As men, we have common goals, such as we want a decent job or business and earn a decent salary. Have a nice home, a nice car, and provide for our family. Common goals but different paths. For some the path may be easy. But for others the path may be more
difficult. Those brothers may have more obstacles in the way. More rocks to climb over. Maybe a stream or river to cross. A mountain to climb.
And if we are true Brothers, I would hope there would be 20 of us there to help him over that boulder. Or 20 of us there to help build a bridge for him to cross that river. And if he faces a mountain, 20 of us throwing ropes down to him and pulling him up. And when we see his relief and happiness that he has overcome whatever was in his path…then we have been paid our Masonic wage.
As I look down to where our organ is I can’t help but to think of our Brother Henry who at this moment is facing such an obstacle. Let us remember that he is our Brother and friend and remember him in our thoughts and prayers.
In psalm 90 verse 12, “ In our last days we should guide those who walk behind us, and let them know that their future is not decided by CHANCE, but by CHOICE.”
We’ve lost some Brother’s in these last fives years that I’ve been a Mason.
Only three that I really had the pleasure of getting to know.
W:. Ernie Malmstrom
W:. George Sheffer
and W:. Stan Shufelt
All three of these brothers but especially the first two because I spent more time with them, both inside lodge rooms and out. They have had an influence on my life. They taught me things when they probably weren’t even aware of it. They had walked in my shoes and they had the wisdom of life and experience, and I respect that. I miss those brothers.
I hope that I see them again someday in Heaven.
As I look around the room tonight, I see an amazing group of guys.
Five years ago I walked into this lodge and didn’t know one person. I didn’t even know one freemason. Today, I’m happy to stand up here and call each of you a friend and a Brother.
But the truth of the matter is, is that there may be someone in this room tonight that might not live another year. There may be someone in this room who may not live
another six months. There may be someone in this room who may not live another month, or another week. And there may be someone in this room tonight that might not make it through the night. And that very well may be me and I’m very well aware of that.
But we’re given a choice as Freemasons. The choice to become a better person, a better man, a better citizen. We are given a new educational system built upon morals, and our principles and tenants. We are given the strength to unlock and open new doors.
We are given the eyes to look outside the box. And it’s all laid out for us. And we really don’t have to look much further than our obligations, our charges, our lectures, and the symbolic meaning and value of our working tools.

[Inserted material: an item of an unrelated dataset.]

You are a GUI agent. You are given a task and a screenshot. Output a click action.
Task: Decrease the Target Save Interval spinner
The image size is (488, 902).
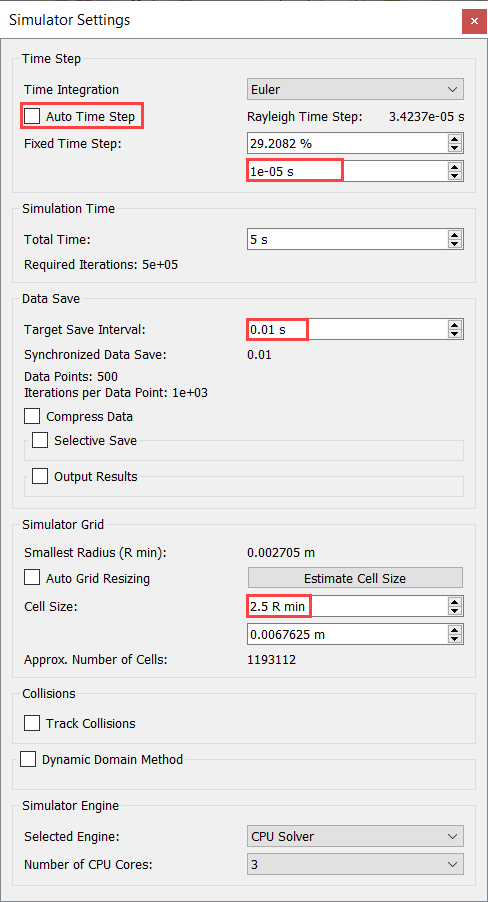[x=455, y=334]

But..it’s up to us to embrace this way of life. And then to ask ourselves…do I want to live according to my own choices and this new way of life? Or, do I want to continue to live my life as I did before I became a Freemason… and just let the cards fall where they may…and live by chance? I choose CHOICE!
So, in closing my Brother’s, I would just like to ask that at some point… we each ask ourselves two simple but very important questions. What will my last days be like?
And how would I like to finish this race? My brother’s, it’s been and honor and a privilege to be the Master of this lodge for this past year. I thank each of you for your support and for your time, thank you!